I’m not sure if Obama can get the focus of tonite’s debate on economic policy, given McCain’s intent to keep up an attack on the Democrat’s personality and character, but it is certainly the issue that ought to be discussed. I say that as I contemplate the almost $13,000 my retirement fund went down last quarter (I’m trying to get it moved to insured savings today) and figure I’m only one of millions of Americans who are realizing the mess we’re in.
After hearing McCain’s claims yesterday that Obama was “lying” when he called the Republican a Deregultor (the thing he built most of his political career on), I started researching the past 25 years and found enough evidence to pinpoint the real liar.
Arthur Blaustein wrote a long article in Truthdig yesterday on the problems with Republican economic theories. He summed up McCain as follows:
Claims of being a maverick aside, McCain has emerged as nothing more than a supply-sider in the mold of George W. and Reagan. Since George W. took office, corporate profits have soared, while workers’ wages and benefits have been flat. That shows just who is the object of Bush’s conservative compassion. The Bush administration, supported by Republicans on Capitol Hill, pushed through a sweeping tax cut in 2001, under which the wealthiest one percent of Americans reaped 43 percent of the gain. In less than a year and a half, the federal government’s 10-year projected budget surplus of $1.6 trillion had vanished. In 2000, we had a surplus of $236 billion. In 2004, we had a deficit of $413 billion. This dramatic reversal is the direct consequence of Bush’s tax cuts. Since then, the Bush/McCain answer for the nation’s economic woes has been deregulation and more tax cuts for wealthy individuals and corporations, who by no coincidence contribute heavily to the McCain campaign. It’s “trickle-down” economics with a vengeance.
The history of Democrats and Republicans as to who has had the most positive effect on the economy is pretty clear. As Blaustein notes:
Which president produced:
1. The highest growth in the gross domestic product?
2. The highest growth in jobs?
3. The biggest increase in personal disposable income after taxes?
4. The highest growth in industrial production?

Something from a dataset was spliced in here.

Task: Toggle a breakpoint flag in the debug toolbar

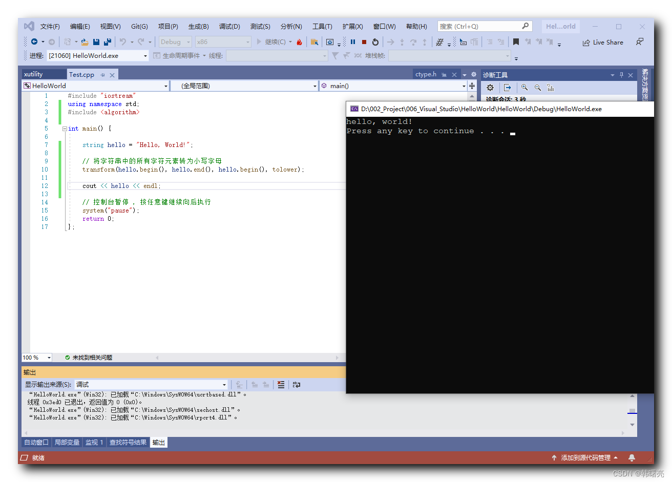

5. The highest growth in hourly wages?
6. The lowest Misery Index (inflation plus unemployment)?
7. The lowest inflation?
8. The largest reduction in the deficit?
The answers: 1. Harry Truman, 2. Bill Clinton, 3. Lyndon Johnson, 4. John F. Kennedy, 5. Johnson, 6. Truman, 7. Truman, 8. Clinton. In the Economic Sweepstakes, Democratic presidents trounce Republicans eight times out of eight!
Pretty impressive! (And I didn’t notice the “great” Reagan anywhere in the list.)
So what should we think about the economy and what would happen to iy in a McCain administration? Blaustein once again:
Since the conventions, McCain and his surrogates have been pounding away at the Democrats, labeling them as the “tax and spend” party. Yet recent research has shown that more than 70% of our national debt was created by just three Republican presidents. There’s an old expression in Las Vegas: “Figures don’t lie and liars figure.” Moreover, according to research from professor Larry Bartels of Princeton, real middle-class wage growth is double when a Democrat is president, contrasted to a Republican president.
So, while McCain and Sarah Palin compose hymns to patriotism, rugged individualism, “trickle-down” economics, “staying the course” on Bush’s tax cuts and family values; they are also embracing the very economic policies that undermine both the middle class and subvert the security of American family life.
And that is why we are not likely to hear McCain address the economy in the debate. He has nowhere to go where he won’t be transparent to the public.
McCain will most likely bring up William Ayers, the former Weatherman who was NOT convicted and who serv es as a college professor now, by saying that, since they sat on the same Board of a non-profit they were “pals”. Yet it is not clear whether Obama will make the same kind of pont about McCain, who, in 1981 sat on the board of the US Council for World Freedom, an ultra right wing group founded chaired by Iran Contra figure Maj. General John K. Singlaub. As Paul Begala state on Meet the Press:
It was affiliated with the World Anti-Communist league, the parent organization, which ADL [Anti-Defamation League] said has increasingly become a gathering place, the forum, the point of contact for extremist racists and anti-Semites.
By McCain standards, he and Singlaub must have been “pals”.
Does any of the “personal attack” kind of politics do anything to give me confidence about my retirement account improving or employment rates increasing or getting us out of recession? Hardly. I only hope that the kind of questions the “Town Hall” style audience ask and the kind of answers the candidate’s give will show clearly how the future administration of the winner will bring us back into positive economic world we left when Bush became President.